I spend a lot of time working with software houses, helping them to make their applications work well with SQL Server. One thing that I’ve heard loud and clear over the years is that most software houses won’t write a single line of code that will only run on the enterprise edition of SQL Server, because they are not prepared to limit their potential pool of customers to those running enterprise edition.

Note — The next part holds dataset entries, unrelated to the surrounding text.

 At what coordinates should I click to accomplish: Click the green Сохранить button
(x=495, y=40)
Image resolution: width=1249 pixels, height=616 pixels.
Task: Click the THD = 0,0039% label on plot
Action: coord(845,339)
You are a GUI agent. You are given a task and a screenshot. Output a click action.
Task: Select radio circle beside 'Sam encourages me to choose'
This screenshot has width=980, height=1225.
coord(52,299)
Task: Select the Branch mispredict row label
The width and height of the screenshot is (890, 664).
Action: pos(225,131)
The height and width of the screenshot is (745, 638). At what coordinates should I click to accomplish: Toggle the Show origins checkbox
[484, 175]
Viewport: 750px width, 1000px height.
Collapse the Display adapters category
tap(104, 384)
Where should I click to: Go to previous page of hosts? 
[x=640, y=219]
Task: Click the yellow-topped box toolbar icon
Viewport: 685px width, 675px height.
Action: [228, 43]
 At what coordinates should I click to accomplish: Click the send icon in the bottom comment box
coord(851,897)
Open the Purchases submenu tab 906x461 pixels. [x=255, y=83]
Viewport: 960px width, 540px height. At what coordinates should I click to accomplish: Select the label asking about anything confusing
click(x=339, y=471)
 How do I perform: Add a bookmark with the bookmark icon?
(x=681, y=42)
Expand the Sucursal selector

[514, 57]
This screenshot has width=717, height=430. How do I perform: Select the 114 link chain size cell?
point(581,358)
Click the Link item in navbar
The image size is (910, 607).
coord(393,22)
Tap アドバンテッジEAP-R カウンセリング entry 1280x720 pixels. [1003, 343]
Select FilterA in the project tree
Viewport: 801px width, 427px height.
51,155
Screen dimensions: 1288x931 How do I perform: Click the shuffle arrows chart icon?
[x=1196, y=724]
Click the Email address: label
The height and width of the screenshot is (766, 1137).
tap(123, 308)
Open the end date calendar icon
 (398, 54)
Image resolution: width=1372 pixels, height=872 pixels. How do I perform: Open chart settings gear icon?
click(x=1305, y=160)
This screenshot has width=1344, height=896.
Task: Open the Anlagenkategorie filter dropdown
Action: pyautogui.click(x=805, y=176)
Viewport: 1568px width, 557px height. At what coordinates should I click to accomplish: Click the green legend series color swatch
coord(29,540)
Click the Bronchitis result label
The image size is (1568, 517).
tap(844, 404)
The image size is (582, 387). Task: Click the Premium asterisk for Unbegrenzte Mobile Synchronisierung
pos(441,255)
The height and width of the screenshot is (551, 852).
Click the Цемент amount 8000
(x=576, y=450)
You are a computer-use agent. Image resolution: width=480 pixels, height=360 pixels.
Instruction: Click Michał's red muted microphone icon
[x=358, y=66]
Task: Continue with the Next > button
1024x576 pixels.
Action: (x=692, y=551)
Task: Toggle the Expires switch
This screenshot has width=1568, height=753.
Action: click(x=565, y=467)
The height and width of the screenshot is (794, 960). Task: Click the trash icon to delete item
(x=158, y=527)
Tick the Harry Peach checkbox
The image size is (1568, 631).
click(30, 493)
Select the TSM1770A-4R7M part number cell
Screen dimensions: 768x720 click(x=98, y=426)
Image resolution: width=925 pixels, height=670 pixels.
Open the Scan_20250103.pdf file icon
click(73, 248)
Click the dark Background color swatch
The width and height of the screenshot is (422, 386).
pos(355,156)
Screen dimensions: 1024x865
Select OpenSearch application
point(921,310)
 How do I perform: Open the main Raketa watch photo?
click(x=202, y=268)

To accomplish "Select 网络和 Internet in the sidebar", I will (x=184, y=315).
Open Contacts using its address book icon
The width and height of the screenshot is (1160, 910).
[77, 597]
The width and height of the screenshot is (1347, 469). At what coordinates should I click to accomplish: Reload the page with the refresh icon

This is completely at odds with the discussions that I’ve had with the SQL Server marketing team members who think that having feature differences will cause people to purchase enterprise edition instead. I’m sure that’s true for customers who write their own applications in-house and is also why at promotional events, the customers that you see mentioned are often those types of customers. However, most SQL Server customers run 3rd party applications written by other companies. The customers will often ask the software houses what software is required to run their applications and they then purchase what they need, unless they have some other pre-existing form of relationship with Microsoft.
So this means that having a difference in features can actually cost Microsoft money as the customers will often purchase standard edition because that’s all the software that they will be running requires.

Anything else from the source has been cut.